PNEAC Fact Sheet
Plastisol vs. Water-based Ink For Textile Printing
by Mike Ukena

There are two main types of ink that are used for textile printing. Water-based ink utilizes either dyes or pigments in a suspension with water as the solvent. The evaporation of the water is necessary to set or cure the ink. This curing can take place either at room temperature or with the assist of a dryer depending upon the specific water-based ink used and the speed or volume of production.

Plastisol ink is a PVC (polyvinyl chloride) based system that essentially contains no solvent at all. Along with UV ink used in graphic screen printing, it is referred to as a 100% solid ink system. Plastisol is a thermoplastic ink in that it is necessary to heat the printed ink film to a temperature high enough to cause the molecules of PVC resin and plasticizer to cross-link and thereby solidify, or cure. The temperature at which most plastisol for textile printing cures at is in the range of 149 °C to 166 °C (300 °F to 330 °F).

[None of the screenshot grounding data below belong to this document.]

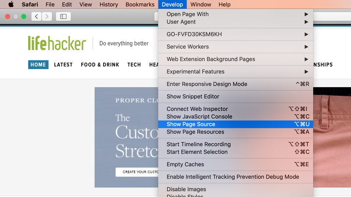
Task: Toggle the sidebar button in toolbar
Action: (63, 17)
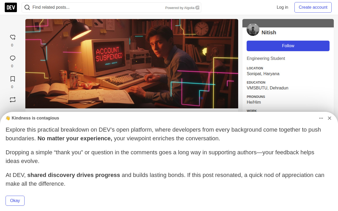Viewport: 338px width, 211px height.
Task: Click the Powered by Algolia text
Action: [x=180, y=8]
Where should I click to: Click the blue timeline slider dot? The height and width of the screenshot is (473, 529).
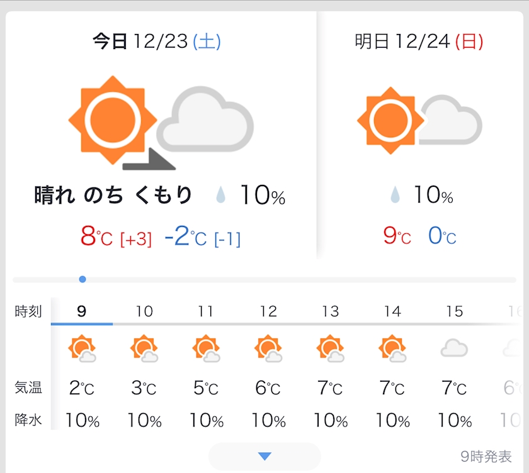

Both types of ink are very popular. However, for the most part, they are used in very different applications. Plastisol is the ink of choice for printing of finished goods such as T-shirts, sweatshirts, jackets, and tote bags. Water-based ink is the ink of choice for the printing of yard goods; either in piece form or on the roll.

Both inks have technical advantages and disadvantages for use in specific applications. They also each have their own environmental impacts and these should be considered for the particular application and shop setup.

Advantages of Plastisol

Plastisol can best be described as a "user-friendly" ink because it is very easy to manage. Plastisol can be left in the screen for extended periods of time without clogging the mesh. It is ready to use right out of the container more than 90% of the time. In most applications, it can be printed wet-on-wet, which allows for increased production speeds. It comes in formulations that can be printed on light and dark fabrics. And, in most municipalities, the disposal of waste plastisol is a very simple process.

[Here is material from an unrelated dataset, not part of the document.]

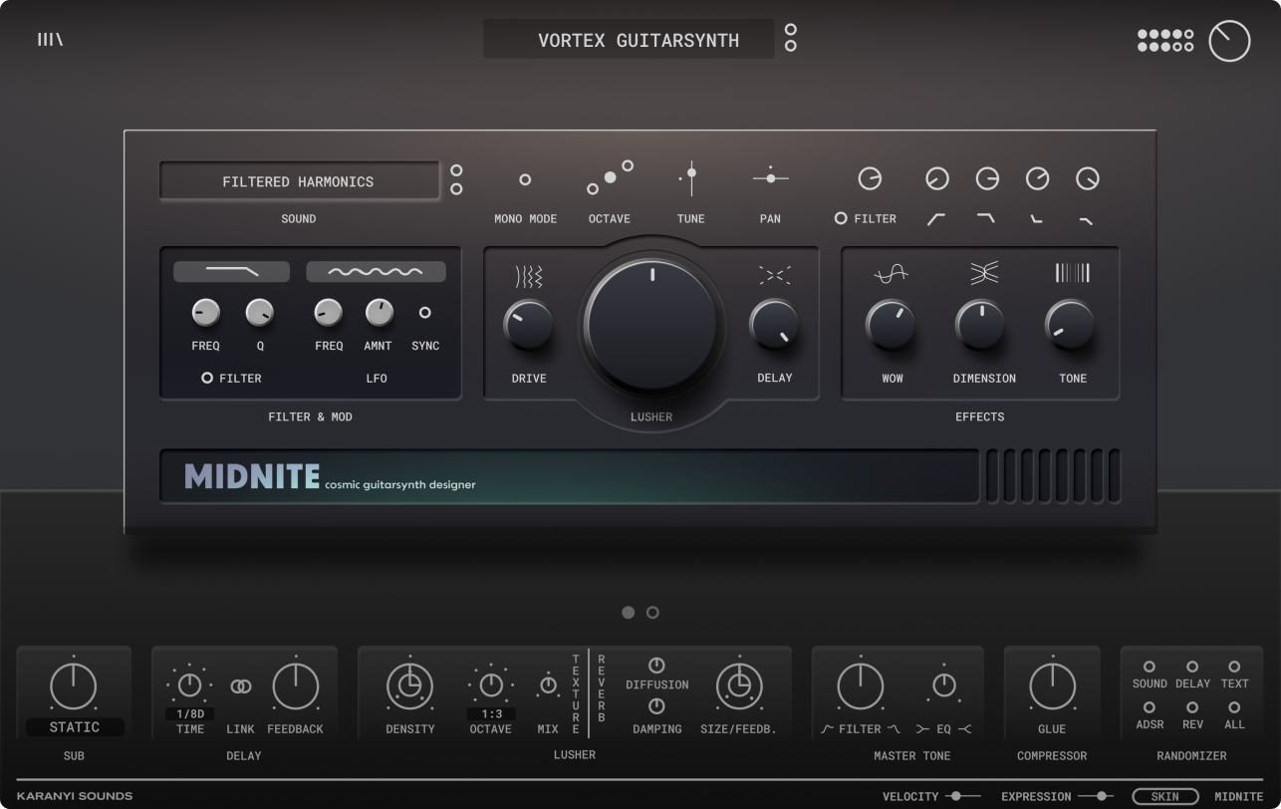Click the Wow effect icon
The image size is (1281, 809).
(891, 274)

Plastisol does not "dry". In order for a compound to dry, there must be evaporation of some kind of solvent. Since plastisol has little or no solvent, it cannot dry. Because of this characteristic, plastisol can be left in screens, the lids can be left off of the ink containers (although keeping them covered is a good practice to keep lint and dirt out of the ink). And ink left at the end of the job can be returned to the container for reuse without any adverse affects. This last practice is a great benefit in reducing waste product.

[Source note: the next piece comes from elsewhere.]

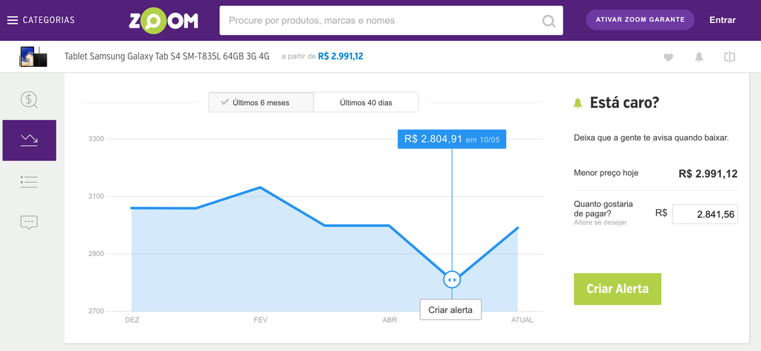This screenshot has width=761, height=351.
Task: Open the reviews comment sidebar icon
Action: pyautogui.click(x=29, y=222)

Plastisol is extremely versatile in that most printers never have to amend the ink. They are able to use it direct from the container without ever adjusting the viscosity or the strength. Plastisol comes in strengths from transparent to very opaque and most printers will have the various versions available to use, depending upon the type and color of fabric they are printing on. The various opacities of ink also vary greatly in price with the most opaque being the most expensive, mainly due to the cost of the increased pigment. So, good shop management dictates that the proper opacity be applied to each fabric in order to be cost effective.

Plastisol Disadvantages

Since Plastisol is a thermoplastic, it will remelt if it comes in contact with anything hot enough. For that reason, plastisol prints cannot be ironed. If an iron touches a print, it will smear the ink.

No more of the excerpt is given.